Stored data below:
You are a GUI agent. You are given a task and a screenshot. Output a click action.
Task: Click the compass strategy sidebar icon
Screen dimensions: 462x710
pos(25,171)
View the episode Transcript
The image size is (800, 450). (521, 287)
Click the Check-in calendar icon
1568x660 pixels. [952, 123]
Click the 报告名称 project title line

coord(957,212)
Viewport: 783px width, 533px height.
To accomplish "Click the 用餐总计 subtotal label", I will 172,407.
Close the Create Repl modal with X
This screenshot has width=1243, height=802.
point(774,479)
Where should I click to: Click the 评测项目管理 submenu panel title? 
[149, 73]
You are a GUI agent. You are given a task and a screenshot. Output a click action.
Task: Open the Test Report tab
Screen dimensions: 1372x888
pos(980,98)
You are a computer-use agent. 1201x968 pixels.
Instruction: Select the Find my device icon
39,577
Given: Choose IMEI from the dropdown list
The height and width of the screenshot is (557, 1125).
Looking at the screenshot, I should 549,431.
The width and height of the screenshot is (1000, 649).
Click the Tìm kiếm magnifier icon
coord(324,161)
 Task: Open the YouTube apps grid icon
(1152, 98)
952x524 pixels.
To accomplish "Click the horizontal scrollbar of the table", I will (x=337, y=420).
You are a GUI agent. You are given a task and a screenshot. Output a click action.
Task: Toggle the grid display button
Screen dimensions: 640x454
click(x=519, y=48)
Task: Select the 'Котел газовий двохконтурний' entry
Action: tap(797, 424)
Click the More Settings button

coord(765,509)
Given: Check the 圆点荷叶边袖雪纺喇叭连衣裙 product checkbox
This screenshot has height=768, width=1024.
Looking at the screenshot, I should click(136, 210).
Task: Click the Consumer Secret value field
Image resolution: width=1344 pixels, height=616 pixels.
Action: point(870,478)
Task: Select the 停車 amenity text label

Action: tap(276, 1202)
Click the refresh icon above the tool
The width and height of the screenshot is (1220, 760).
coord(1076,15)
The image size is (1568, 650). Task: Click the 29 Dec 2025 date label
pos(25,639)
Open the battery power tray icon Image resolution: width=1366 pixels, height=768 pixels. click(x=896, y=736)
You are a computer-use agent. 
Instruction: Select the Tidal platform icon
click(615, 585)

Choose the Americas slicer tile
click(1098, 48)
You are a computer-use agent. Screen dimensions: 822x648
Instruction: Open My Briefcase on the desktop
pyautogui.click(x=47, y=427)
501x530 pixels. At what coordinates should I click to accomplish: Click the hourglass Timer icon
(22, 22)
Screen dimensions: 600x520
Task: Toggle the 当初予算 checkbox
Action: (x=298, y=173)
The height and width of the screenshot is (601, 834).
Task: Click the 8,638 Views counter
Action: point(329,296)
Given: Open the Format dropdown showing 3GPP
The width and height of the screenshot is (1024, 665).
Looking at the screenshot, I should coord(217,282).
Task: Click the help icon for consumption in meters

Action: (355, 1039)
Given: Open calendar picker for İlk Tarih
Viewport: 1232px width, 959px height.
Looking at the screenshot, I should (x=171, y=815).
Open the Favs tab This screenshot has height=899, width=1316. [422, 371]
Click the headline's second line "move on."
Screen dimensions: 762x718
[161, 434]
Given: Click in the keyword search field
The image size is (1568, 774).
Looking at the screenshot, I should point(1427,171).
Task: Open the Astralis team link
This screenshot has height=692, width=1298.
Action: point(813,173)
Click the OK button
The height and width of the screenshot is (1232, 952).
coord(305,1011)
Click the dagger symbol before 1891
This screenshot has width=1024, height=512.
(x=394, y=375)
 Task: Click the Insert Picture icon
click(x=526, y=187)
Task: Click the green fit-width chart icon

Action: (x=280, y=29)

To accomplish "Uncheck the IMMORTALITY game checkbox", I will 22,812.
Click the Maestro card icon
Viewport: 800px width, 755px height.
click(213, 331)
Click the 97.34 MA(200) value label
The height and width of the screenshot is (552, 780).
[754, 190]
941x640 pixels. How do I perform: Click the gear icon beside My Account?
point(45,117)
End of Stored data.
Exercise.
Retype all of the data shown above, word for word.

Response.
You are a GUI agent. You are given a task and a screenshot. Output a click action.
Task: Click the compass strategy sidebar icon
Screen dimensions: 462x710
pos(25,171)
View the episode Transcript
The image size is (800, 450). (521, 287)
Click the Check-in calendar icon
1568x660 pixels. [952, 123]
Click the 报告名称 project title line

coord(957,212)
Viewport: 783px width, 533px height.
To accomplish "Click the 用餐总计 subtotal label", I will 172,407.
Close the Create Repl modal with X
This screenshot has width=1243, height=802.
point(774,479)
Where should I click to: Click the 评测项目管理 submenu panel title? 
[149, 73]
You are a GUI agent. You are given a task and a screenshot. Output a click action.
Task: Open the Test Report tab
Screen dimensions: 1372x888
pos(980,98)
You are a computer-use agent. 1201x968 pixels.
Instruction: Select the Find my device icon
39,577
Given: Choose IMEI from the dropdown list
The height and width of the screenshot is (557, 1125).
Looking at the screenshot, I should 549,431.
The width and height of the screenshot is (1000, 649).
Click the Tìm kiếm magnifier icon
coord(324,161)
 Task: Open the YouTube apps grid icon
(1152, 98)
952x524 pixels.
To accomplish "Click the horizontal scrollbar of the table", I will (x=337, y=420).
You are a GUI agent. You are given a task and a screenshot. Output a click action.
Task: Toggle the grid display button
Screen dimensions: 640x454
click(x=519, y=48)
Task: Select the 'Котел газовий двохконтурний' entry
Action: tap(797, 424)
Click the More Settings button

coord(765,509)
Given: Check the 圆点荷叶边袖雪纺喇叭连衣裙 product checkbox
This screenshot has height=768, width=1024.
Looking at the screenshot, I should click(136, 210).
Task: Click the Consumer Secret value field
Image resolution: width=1344 pixels, height=616 pixels.
Action: point(870,478)
Task: Select the 停車 amenity text label

Action: tap(276, 1202)
Click the refresh icon above the tool
The width and height of the screenshot is (1220, 760).
coord(1076,15)
The image size is (1568, 650). Task: Click the 29 Dec 2025 date label
pos(25,639)
Open the battery power tray icon Image resolution: width=1366 pixels, height=768 pixels. click(x=896, y=736)
You are a computer-use agent. 
Instruction: Select the Tidal platform icon
click(615, 585)

Choose the Americas slicer tile
click(1098, 48)
You are a computer-use agent. Screen dimensions: 822x648
Instruction: Open My Briefcase on the desktop
pyautogui.click(x=47, y=427)
501x530 pixels. At what coordinates should I click to accomplish: Click the hourglass Timer icon
(22, 22)
Screen dimensions: 600x520
Task: Toggle the 当初予算 checkbox
Action: (x=298, y=173)
The height and width of the screenshot is (601, 834).
Task: Click the 8,638 Views counter
Action: point(329,296)
Given: Open the Format dropdown showing 3GPP
The width and height of the screenshot is (1024, 665).
Looking at the screenshot, I should coord(217,282).
Task: Click the help icon for consumption in meters

Action: (355, 1039)
Given: Open calendar picker for İlk Tarih
Viewport: 1232px width, 959px height.
Looking at the screenshot, I should (x=171, y=815).
Open the Favs tab This screenshot has height=899, width=1316. [422, 371]
Click the headline's second line "move on."
Screen dimensions: 762x718
[161, 434]
Given: Click in the keyword search field
The image size is (1568, 774).
Looking at the screenshot, I should point(1427,171).
Task: Open the Astralis team link
This screenshot has height=692, width=1298.
Action: point(813,173)
Click the OK button
The height and width of the screenshot is (1232, 952).
coord(305,1011)
Click the dagger symbol before 1891
This screenshot has width=1024, height=512.
(x=394, y=375)
 Task: Click the Insert Picture icon
click(x=526, y=187)
Task: Click the green fit-width chart icon

Action: (x=280, y=29)

To accomplish "Uncheck the IMMORTALITY game checkbox", I will 22,812.
Click the Maestro card icon
Viewport: 800px width, 755px height.
click(213, 331)
Click the 97.34 MA(200) value label
The height and width of the screenshot is (552, 780).
[754, 190]
941x640 pixels. How do I perform: Click the gear icon beside My Account?
point(45,117)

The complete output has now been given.